Investigators began watching the house and, on Feb. 21, followed Michael, Adam and Sonny Marks when they got into another vehicle and talked their way into an 84-year-old woman's home in New Jersey. Police arrested them for burglary and criminal trespass, then forwarded their mug shots to other communities where similar crimes had occurred.

When Shannon Dale was shown the photos a month later, he identified Michael Marks as one of his attackers and indicated that he was anxious to testify against him, Pettit said.
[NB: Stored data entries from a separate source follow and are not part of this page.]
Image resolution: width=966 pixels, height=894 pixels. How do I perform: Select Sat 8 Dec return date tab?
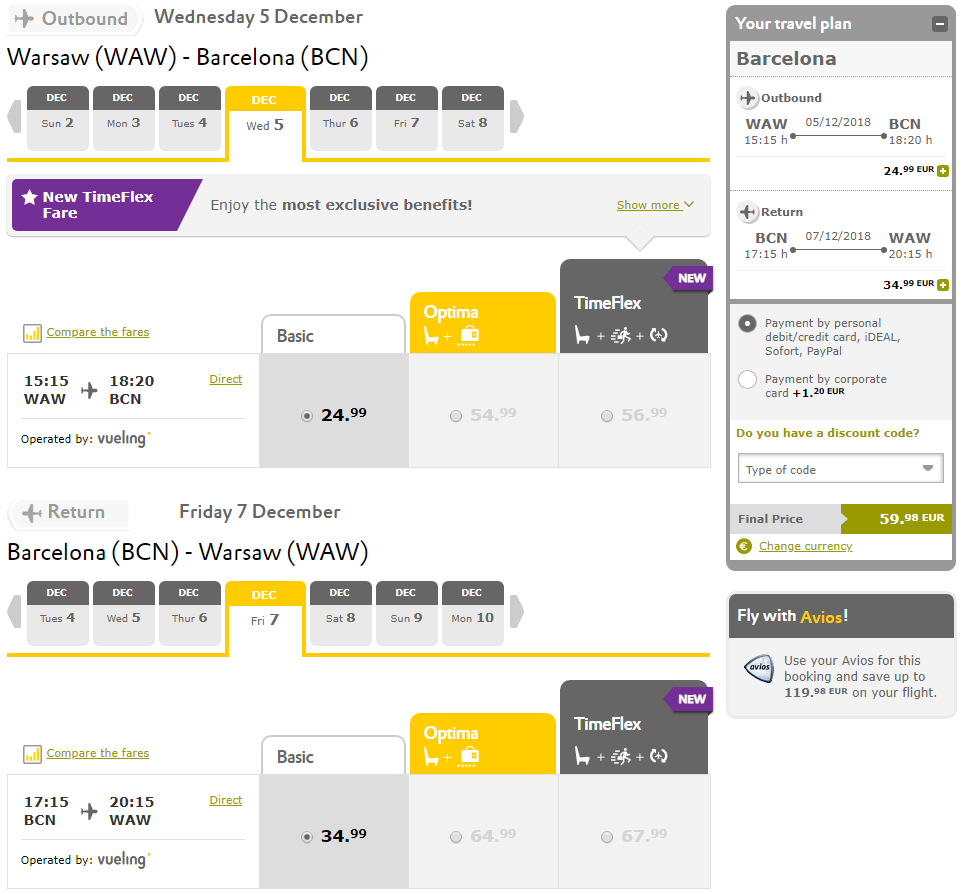pos(340,611)
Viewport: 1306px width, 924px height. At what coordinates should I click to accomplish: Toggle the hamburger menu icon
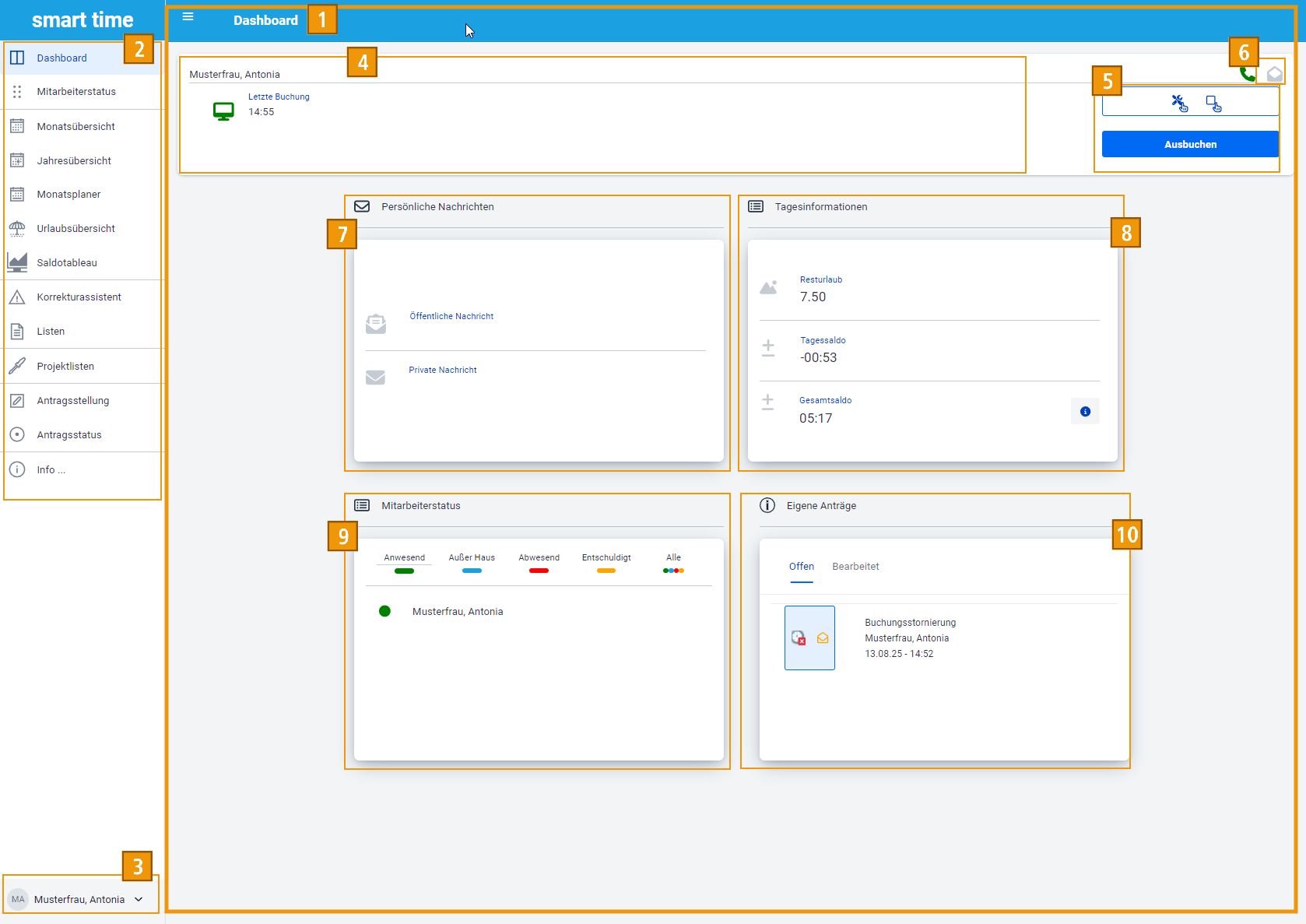188,16
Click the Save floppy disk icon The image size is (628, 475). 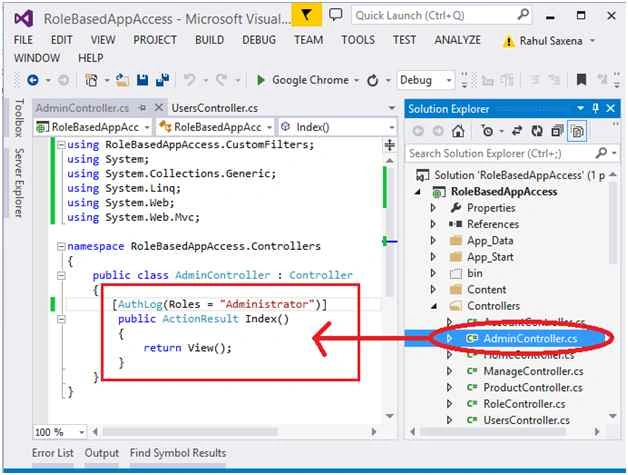pyautogui.click(x=142, y=80)
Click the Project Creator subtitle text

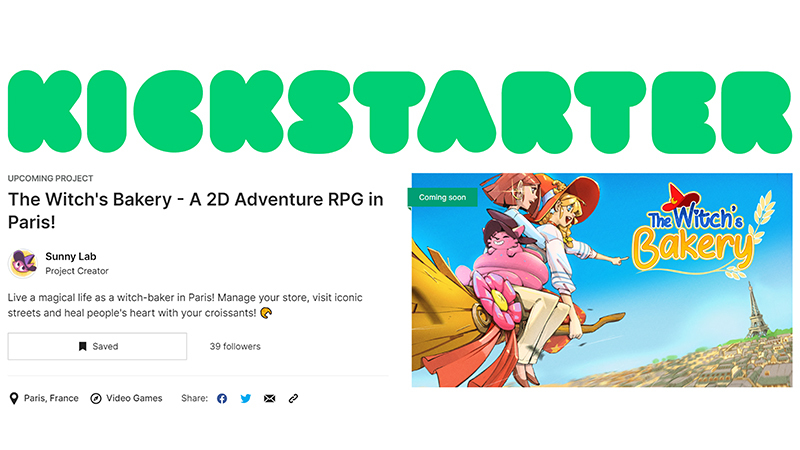coord(77,271)
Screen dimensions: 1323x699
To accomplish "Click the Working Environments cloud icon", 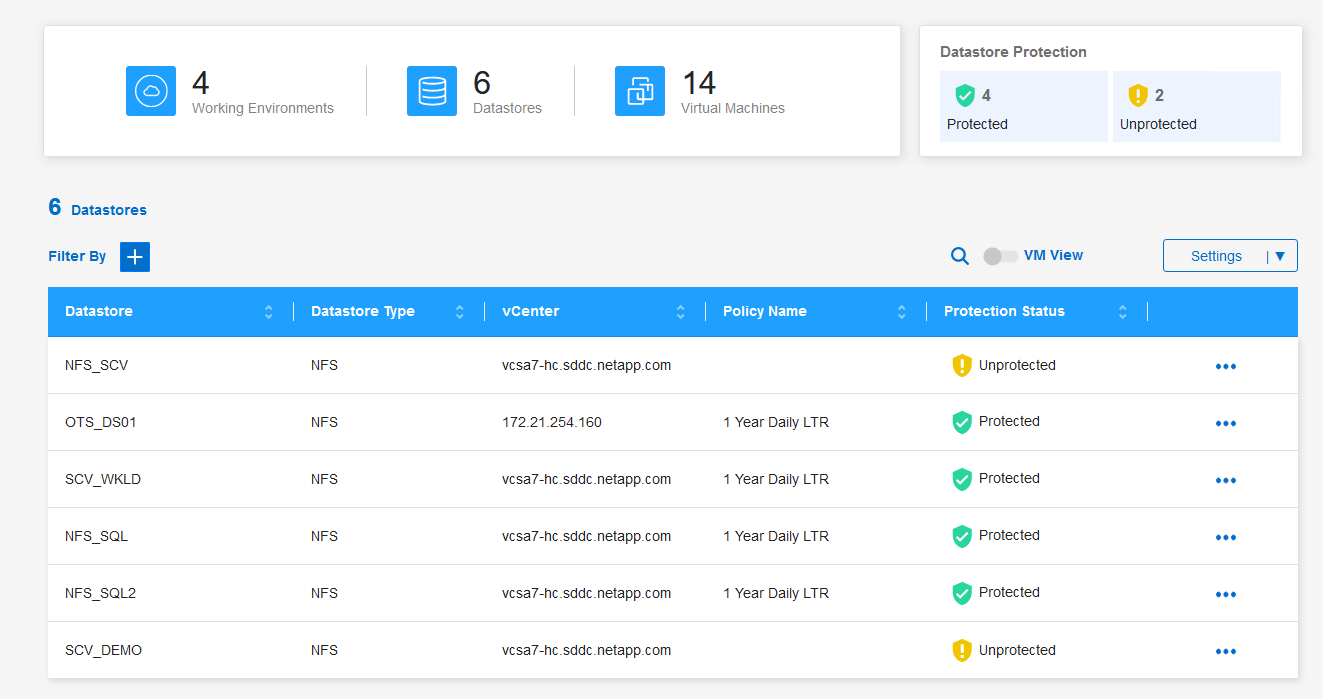I will coord(151,91).
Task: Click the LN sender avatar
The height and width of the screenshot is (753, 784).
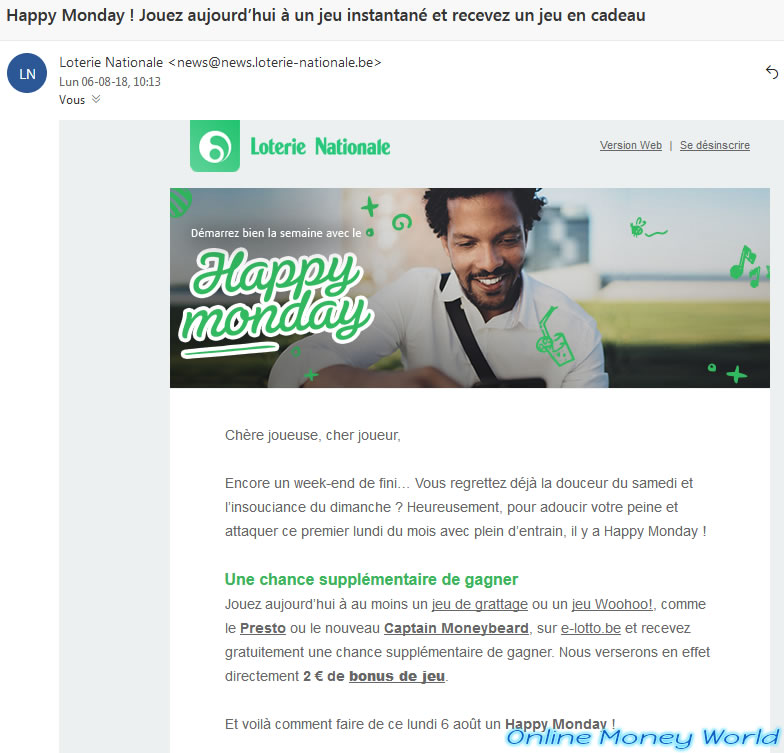Action: coord(27,74)
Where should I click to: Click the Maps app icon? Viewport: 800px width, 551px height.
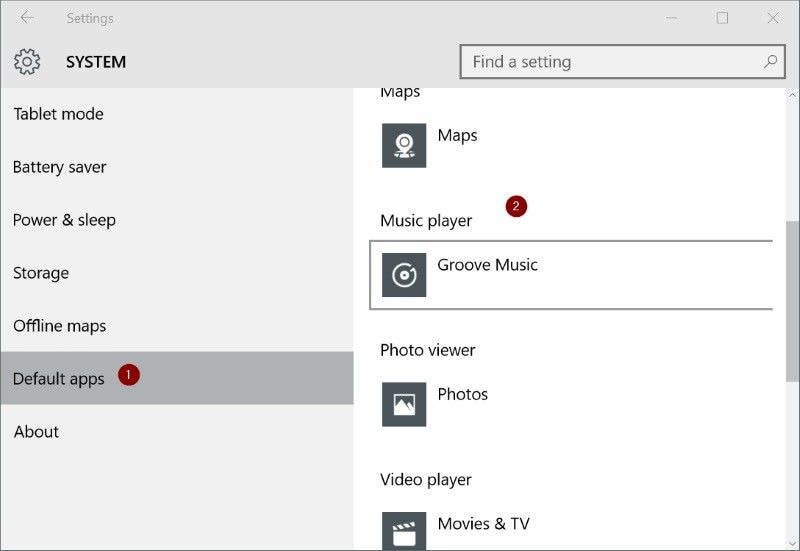pyautogui.click(x=404, y=145)
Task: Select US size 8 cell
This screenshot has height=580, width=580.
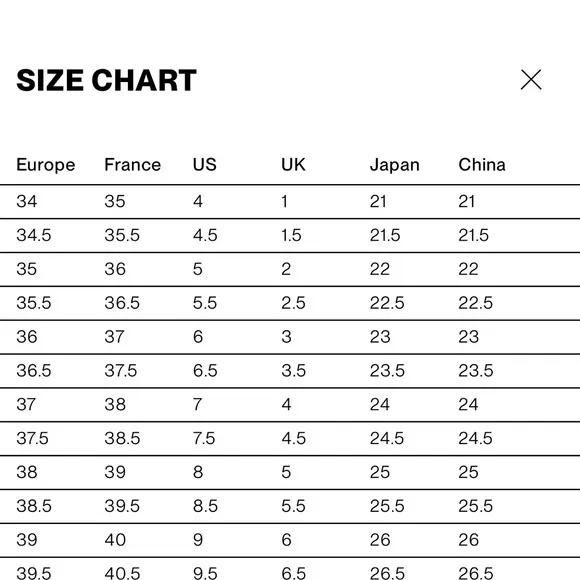Action: [x=198, y=472]
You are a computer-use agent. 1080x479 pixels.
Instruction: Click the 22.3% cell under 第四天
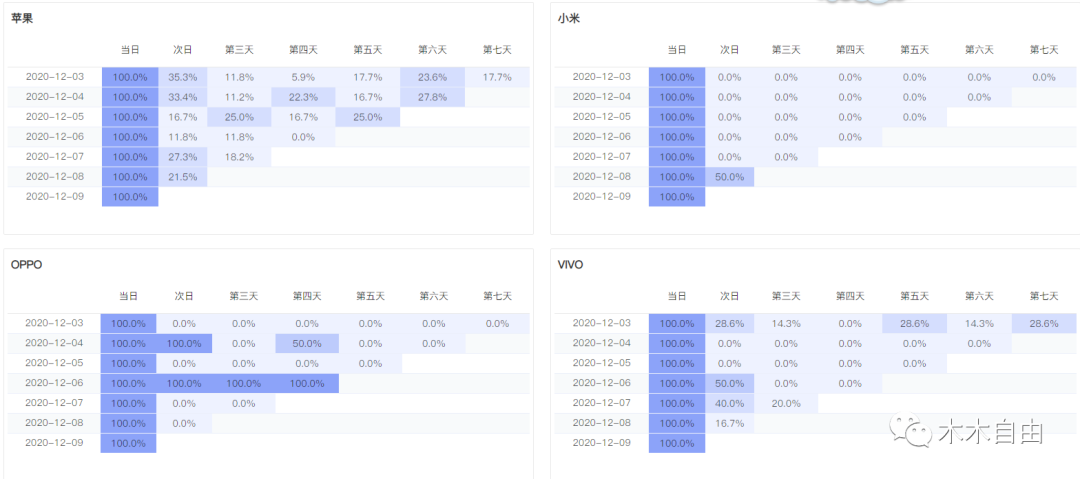click(x=303, y=97)
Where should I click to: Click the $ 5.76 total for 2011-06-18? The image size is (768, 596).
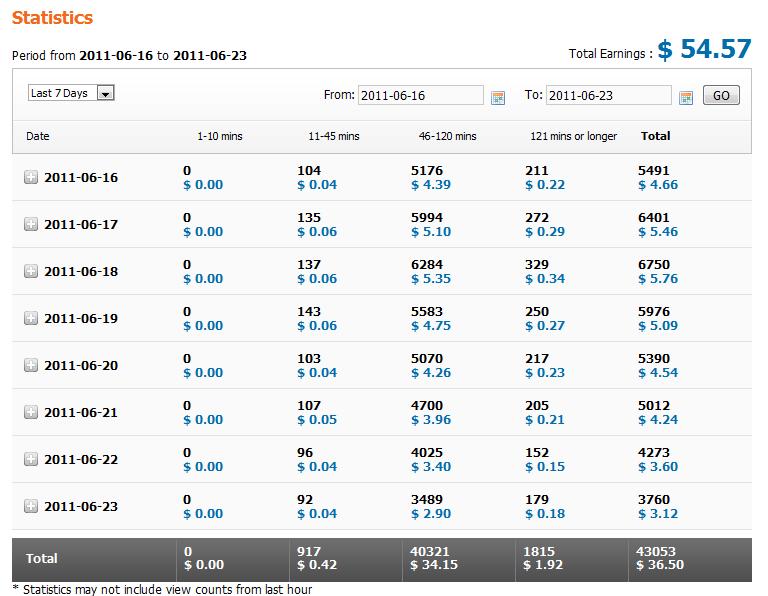[x=657, y=279]
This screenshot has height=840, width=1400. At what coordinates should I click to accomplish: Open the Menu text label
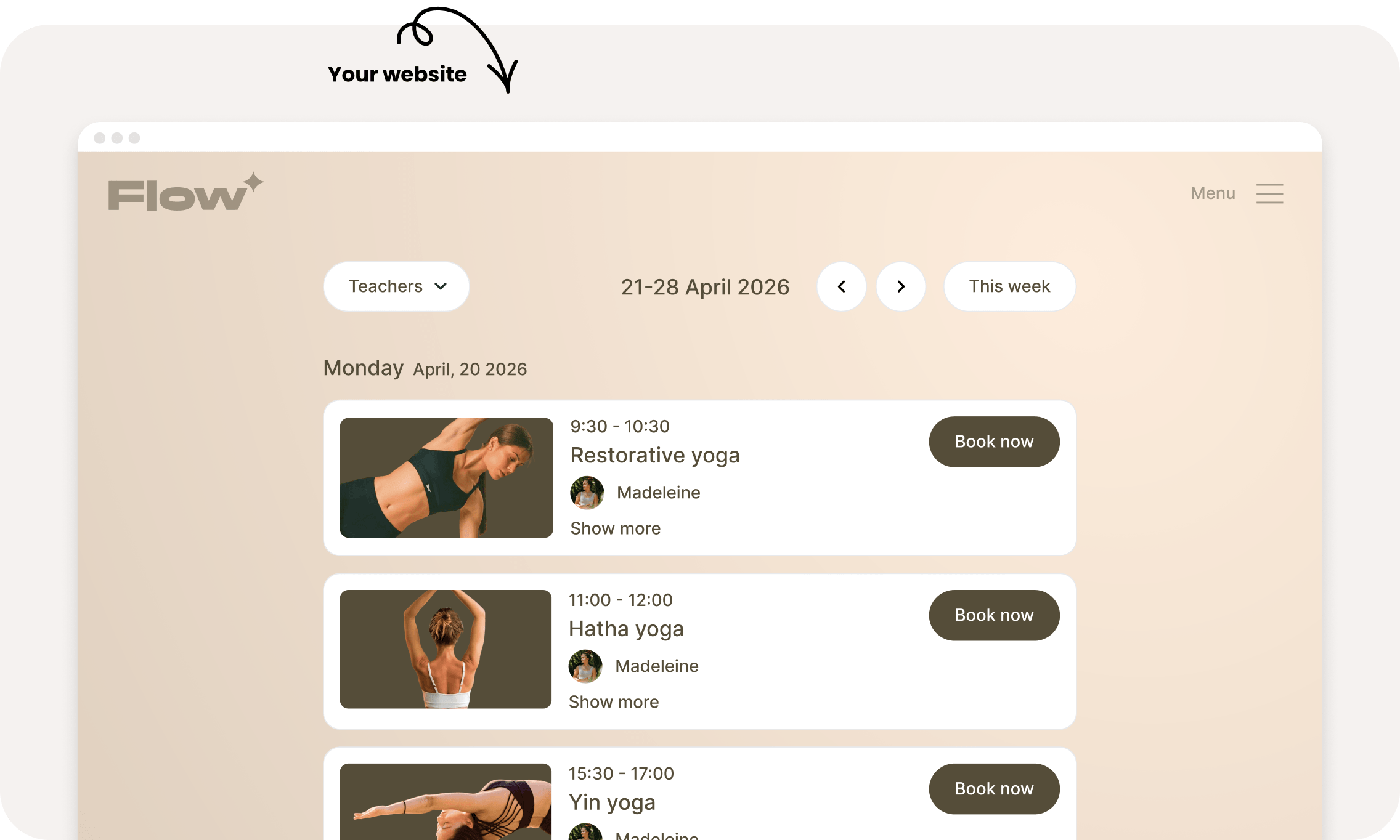(1213, 193)
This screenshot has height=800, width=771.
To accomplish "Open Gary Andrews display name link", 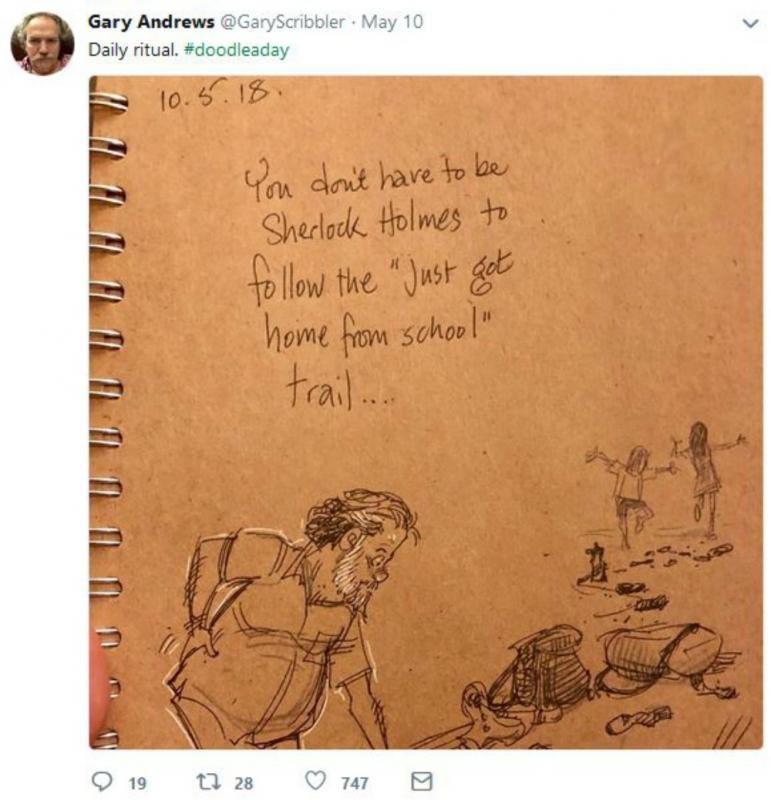I will pos(151,22).
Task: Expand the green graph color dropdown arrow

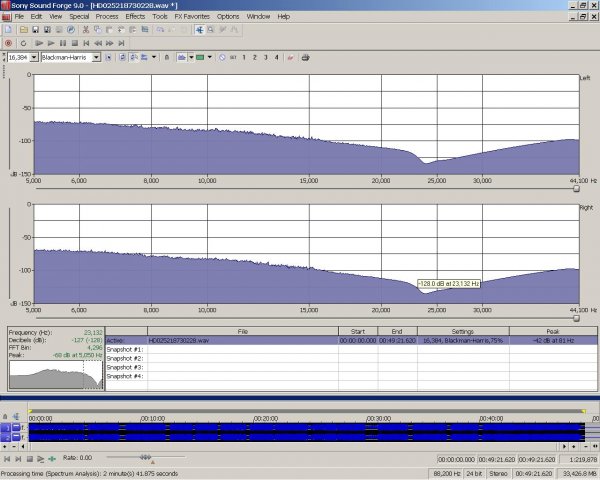Action: [210, 57]
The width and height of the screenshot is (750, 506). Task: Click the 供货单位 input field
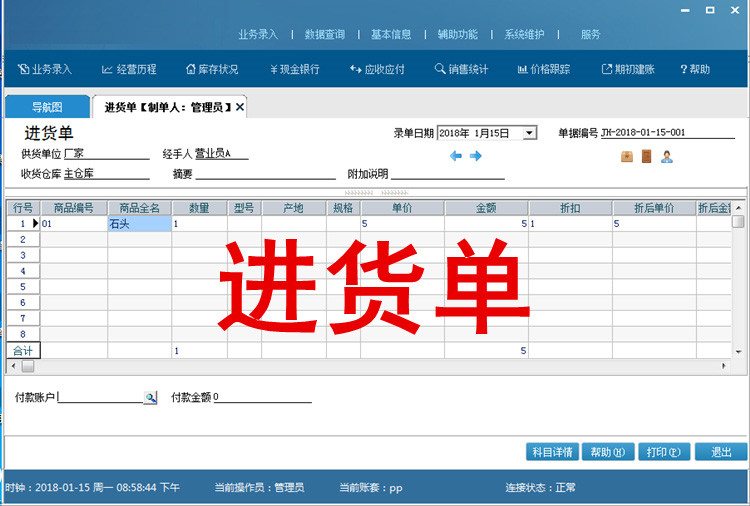pyautogui.click(x=106, y=154)
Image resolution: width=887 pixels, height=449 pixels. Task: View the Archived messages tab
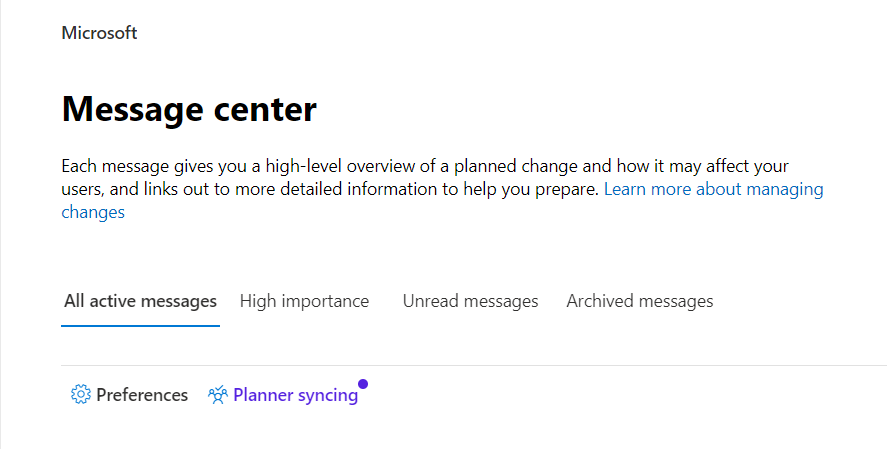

If convicted, Marks faces a mandatory life sentence.

"[Dale] is strong willed, clear of mind and anxious to come to court," Pettit said.

McCandless police also charged Adam Marks with robbery, burglary, simple assault and conspiracy after Elizabeth Barnes identified his photo as one of the men who attacked her and her sister.

Sonny Marks is charged with burglary, criminal trespass, theft, receiving stolen property and conspiracy in a break-in Feb. 11 in Berks County. He does not face local charges, but Zappala said the Markses remain suspects in the Shaler break-in and in another home invasion in White Oak.

But as investigators prepared to charge Michael Marks with the attacks on the Dales, he and his sons disappeared, forfeiting the $25,000 bonds that each had posted to get out of jail in New Jersey.

A $13,000 reward, which may increase as the investigation continues, is being offered for information leading to their arrests and convictions. Anyone with information about them is asked to call 1-888-727-6542.

Shannon Dale, who is recovering, did not attend yesterday's gathering of law enforcement officials. But Freda Dale's son, Don Hamilton of South Strabane, came to hear what investigators had to say, and peered at the photograph of the man being sought for killing his mother.

"This news today is beautiful, just beautiful," he said, a grim smile on his lips. "There's a long road ahead of us, but we're finally on our way to justice."